Problem: From the first line to the last, restate the data word for word.

=== Excerpted data ===

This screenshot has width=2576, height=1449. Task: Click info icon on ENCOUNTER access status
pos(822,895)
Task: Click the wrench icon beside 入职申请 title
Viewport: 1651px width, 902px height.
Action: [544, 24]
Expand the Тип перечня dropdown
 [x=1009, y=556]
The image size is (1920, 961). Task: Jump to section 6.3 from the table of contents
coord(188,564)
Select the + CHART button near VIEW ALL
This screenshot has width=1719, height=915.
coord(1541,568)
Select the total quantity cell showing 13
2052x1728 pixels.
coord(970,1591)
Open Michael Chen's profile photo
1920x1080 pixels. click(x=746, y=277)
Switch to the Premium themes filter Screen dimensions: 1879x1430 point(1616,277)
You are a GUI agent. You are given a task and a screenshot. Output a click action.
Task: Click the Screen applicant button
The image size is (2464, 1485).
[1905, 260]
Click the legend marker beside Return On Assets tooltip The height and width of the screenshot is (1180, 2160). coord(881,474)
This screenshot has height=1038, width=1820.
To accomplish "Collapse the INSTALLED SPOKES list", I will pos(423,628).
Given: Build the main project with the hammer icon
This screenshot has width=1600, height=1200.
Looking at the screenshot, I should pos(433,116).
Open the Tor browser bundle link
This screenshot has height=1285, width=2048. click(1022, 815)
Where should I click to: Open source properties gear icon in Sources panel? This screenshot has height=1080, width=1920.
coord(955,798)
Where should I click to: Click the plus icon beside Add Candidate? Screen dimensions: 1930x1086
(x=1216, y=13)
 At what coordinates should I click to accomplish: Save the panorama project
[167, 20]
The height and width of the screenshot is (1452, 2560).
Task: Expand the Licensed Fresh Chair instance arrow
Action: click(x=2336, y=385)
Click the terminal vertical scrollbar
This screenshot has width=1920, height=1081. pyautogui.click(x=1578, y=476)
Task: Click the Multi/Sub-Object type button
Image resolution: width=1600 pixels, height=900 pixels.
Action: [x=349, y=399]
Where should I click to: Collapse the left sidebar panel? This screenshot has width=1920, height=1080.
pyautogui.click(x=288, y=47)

===

Worked solution:
This screenshot has width=2576, height=1449. Task: Click info icon on ENCOUNTER access status
pos(822,895)
Task: Click the wrench icon beside 入职申请 title
Viewport: 1651px width, 902px height.
Action: [544, 24]
Expand the Тип перечня dropdown
 [x=1009, y=556]
The image size is (1920, 961). Task: Jump to section 6.3 from the table of contents
coord(188,564)
Select the + CHART button near VIEW ALL
This screenshot has width=1719, height=915.
coord(1541,568)
Select the total quantity cell showing 13
2052x1728 pixels.
coord(970,1591)
Open Michael Chen's profile photo
1920x1080 pixels. click(x=746, y=277)
Switch to the Premium themes filter Screen dimensions: 1879x1430 point(1616,277)
You are a GUI agent. You are given a task and a screenshot. Output a click action.
Task: Click the Screen applicant button
The image size is (2464, 1485).
[1905, 260]
Click the legend marker beside Return On Assets tooltip The height and width of the screenshot is (1180, 2160). coord(881,474)
This screenshot has height=1038, width=1820.
To accomplish "Collapse the INSTALLED SPOKES list", I will pos(423,628).
Given: Build the main project with the hammer icon
This screenshot has width=1600, height=1200.
Looking at the screenshot, I should pos(433,116).
Open the Tor browser bundle link
This screenshot has height=1285, width=2048. click(1022, 815)
Where should I click to: Open source properties gear icon in Sources panel? This screenshot has height=1080, width=1920.
coord(955,798)
Where should I click to: Click the plus icon beside Add Candidate? Screen dimensions: 1930x1086
(x=1216, y=13)
 At what coordinates should I click to accomplish: Save the panorama project
[167, 20]
The height and width of the screenshot is (1452, 2560).
Task: Expand the Licensed Fresh Chair instance arrow
Action: click(x=2336, y=385)
Click the terminal vertical scrollbar
This screenshot has width=1920, height=1081. pyautogui.click(x=1578, y=476)
Task: Click the Multi/Sub-Object type button
Image resolution: width=1600 pixels, height=900 pixels.
Action: [x=349, y=399]
Where should I click to: Collapse the left sidebar panel? This screenshot has width=1920, height=1080.
pyautogui.click(x=288, y=47)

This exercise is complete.